▶ [PROBLEM REQUIREMENTS]:
Please return every line in the following data that includes the string "computer".

▶ [SOURCE MATERIAL]:
--- --- ---
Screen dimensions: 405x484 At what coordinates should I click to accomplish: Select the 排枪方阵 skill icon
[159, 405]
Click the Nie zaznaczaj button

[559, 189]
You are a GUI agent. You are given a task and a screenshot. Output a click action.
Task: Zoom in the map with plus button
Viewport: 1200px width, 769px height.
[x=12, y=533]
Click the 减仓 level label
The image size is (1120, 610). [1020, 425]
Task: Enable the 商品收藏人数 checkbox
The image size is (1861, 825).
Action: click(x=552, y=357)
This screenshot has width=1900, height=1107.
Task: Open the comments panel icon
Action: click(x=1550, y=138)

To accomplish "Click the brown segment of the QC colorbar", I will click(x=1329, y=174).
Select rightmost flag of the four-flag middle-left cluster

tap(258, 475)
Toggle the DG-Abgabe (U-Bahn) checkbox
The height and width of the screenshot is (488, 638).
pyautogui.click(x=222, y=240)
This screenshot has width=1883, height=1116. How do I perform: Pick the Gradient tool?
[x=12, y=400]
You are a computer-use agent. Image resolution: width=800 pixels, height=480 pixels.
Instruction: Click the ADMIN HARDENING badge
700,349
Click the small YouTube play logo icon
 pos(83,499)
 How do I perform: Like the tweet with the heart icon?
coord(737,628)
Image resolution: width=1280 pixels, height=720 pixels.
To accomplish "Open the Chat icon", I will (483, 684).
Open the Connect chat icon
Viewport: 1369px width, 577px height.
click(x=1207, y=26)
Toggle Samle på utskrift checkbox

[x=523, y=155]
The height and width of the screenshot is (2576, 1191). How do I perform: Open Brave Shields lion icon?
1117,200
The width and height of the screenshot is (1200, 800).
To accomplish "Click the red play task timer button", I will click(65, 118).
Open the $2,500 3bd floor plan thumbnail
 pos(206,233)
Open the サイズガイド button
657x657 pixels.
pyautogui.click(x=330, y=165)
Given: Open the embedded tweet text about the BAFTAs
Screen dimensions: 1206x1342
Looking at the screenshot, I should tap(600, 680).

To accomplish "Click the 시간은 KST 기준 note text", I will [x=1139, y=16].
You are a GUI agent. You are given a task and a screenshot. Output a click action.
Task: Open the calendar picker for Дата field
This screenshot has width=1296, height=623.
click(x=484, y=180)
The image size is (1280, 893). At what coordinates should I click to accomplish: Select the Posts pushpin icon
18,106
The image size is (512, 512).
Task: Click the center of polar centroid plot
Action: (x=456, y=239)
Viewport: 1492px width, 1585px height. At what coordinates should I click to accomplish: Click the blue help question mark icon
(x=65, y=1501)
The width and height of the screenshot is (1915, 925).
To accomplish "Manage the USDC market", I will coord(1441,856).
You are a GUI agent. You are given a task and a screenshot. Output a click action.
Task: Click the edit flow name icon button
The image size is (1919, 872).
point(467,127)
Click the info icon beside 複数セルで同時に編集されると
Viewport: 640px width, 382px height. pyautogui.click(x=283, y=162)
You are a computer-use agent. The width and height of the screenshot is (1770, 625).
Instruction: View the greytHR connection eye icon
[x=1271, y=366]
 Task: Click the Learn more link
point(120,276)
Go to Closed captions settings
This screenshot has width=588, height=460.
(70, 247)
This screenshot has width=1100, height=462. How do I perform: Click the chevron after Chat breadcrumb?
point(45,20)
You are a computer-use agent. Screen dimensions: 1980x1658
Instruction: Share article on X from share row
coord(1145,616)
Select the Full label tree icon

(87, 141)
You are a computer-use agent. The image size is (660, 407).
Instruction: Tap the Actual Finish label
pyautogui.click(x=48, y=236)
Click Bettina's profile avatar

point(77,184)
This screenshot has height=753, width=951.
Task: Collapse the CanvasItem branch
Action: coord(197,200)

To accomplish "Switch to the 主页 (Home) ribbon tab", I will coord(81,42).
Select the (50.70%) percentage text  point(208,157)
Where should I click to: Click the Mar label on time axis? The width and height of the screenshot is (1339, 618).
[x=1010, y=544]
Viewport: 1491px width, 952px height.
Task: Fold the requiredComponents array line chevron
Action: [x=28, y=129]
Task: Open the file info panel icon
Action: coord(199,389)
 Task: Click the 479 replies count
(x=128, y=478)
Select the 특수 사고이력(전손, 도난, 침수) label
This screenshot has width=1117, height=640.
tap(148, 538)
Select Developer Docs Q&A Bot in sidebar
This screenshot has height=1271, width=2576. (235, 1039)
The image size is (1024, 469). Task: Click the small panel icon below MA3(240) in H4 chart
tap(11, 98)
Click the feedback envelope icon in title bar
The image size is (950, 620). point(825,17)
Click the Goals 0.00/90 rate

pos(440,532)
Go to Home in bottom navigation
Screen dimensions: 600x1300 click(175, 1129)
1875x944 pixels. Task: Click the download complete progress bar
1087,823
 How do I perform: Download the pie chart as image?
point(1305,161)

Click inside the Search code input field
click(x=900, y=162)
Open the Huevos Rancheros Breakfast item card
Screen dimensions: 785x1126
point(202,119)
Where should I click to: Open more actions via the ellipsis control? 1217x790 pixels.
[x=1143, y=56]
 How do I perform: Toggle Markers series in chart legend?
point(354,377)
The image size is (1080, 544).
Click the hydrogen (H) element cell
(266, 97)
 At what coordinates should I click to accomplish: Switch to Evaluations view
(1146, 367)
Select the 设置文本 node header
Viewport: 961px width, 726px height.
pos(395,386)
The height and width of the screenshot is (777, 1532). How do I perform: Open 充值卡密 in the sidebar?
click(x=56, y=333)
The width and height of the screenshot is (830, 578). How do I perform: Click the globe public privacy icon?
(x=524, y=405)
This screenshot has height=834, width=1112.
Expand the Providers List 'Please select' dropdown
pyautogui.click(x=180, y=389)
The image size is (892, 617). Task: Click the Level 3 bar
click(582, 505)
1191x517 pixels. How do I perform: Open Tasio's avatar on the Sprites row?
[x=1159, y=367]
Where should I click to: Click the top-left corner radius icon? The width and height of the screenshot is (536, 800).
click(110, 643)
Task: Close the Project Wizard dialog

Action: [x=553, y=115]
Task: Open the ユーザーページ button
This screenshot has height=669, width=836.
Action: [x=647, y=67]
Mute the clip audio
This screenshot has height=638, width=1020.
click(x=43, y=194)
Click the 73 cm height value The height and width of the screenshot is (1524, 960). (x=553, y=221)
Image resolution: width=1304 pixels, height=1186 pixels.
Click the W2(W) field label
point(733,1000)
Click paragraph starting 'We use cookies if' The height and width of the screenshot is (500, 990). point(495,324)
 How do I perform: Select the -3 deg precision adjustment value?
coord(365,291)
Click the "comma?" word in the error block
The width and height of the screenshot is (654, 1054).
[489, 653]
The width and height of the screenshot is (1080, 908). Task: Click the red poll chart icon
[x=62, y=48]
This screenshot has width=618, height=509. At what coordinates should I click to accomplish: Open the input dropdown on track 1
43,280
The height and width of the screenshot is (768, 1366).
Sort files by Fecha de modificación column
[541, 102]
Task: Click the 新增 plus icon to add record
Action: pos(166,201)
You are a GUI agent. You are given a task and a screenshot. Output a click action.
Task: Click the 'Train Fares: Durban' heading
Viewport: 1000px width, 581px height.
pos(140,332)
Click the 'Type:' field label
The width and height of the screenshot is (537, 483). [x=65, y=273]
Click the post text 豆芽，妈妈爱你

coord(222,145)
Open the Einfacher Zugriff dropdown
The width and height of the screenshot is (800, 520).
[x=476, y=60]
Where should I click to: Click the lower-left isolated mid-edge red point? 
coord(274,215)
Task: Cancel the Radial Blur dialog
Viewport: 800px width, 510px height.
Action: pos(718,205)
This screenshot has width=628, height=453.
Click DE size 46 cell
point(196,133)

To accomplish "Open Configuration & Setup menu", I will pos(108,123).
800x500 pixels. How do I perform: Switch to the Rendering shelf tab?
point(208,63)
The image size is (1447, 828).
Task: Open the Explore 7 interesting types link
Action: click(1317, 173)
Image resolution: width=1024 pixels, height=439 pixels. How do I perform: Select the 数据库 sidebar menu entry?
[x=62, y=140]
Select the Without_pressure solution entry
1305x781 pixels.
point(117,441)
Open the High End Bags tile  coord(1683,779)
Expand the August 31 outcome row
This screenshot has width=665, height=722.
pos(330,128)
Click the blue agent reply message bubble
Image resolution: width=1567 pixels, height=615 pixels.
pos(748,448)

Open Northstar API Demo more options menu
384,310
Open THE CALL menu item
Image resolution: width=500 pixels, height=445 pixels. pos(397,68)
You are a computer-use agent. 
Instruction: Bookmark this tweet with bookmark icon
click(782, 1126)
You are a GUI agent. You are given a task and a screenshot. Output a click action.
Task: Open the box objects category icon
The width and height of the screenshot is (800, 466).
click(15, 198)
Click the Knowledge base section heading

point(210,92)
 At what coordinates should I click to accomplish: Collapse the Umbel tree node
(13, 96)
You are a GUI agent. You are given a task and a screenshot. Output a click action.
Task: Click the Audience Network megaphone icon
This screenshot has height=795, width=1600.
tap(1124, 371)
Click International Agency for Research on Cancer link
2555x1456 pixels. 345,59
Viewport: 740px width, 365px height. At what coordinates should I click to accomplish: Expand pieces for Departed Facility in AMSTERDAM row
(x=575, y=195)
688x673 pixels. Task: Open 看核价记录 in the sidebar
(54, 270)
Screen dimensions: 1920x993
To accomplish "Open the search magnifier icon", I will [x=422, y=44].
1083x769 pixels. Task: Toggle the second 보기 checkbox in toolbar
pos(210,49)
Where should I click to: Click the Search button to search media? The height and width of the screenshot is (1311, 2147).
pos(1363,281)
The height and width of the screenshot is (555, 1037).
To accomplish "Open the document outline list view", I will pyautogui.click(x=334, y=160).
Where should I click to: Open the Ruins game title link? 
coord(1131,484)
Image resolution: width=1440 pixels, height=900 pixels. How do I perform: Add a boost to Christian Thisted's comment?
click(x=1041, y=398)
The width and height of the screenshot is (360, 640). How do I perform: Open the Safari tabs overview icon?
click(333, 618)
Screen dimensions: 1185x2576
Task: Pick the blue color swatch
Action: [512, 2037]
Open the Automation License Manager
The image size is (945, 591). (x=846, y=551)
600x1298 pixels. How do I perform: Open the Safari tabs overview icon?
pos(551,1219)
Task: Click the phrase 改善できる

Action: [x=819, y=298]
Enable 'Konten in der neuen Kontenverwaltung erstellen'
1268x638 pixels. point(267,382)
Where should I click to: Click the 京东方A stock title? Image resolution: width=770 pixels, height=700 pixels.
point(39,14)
--- --- ---
▶ [EXERCISE SOLUTION]:
You are a computer-use agent. Image resolution: width=800 pixels, height=480 pixels.
You are a computer-use agent. The width and height of the screenshot is (1770, 625).
You are a computer-use agent. Screen dimensions: 1980x1658
You are a computer-use agent. The image size is (660, 407).
You are a computer-use agent. 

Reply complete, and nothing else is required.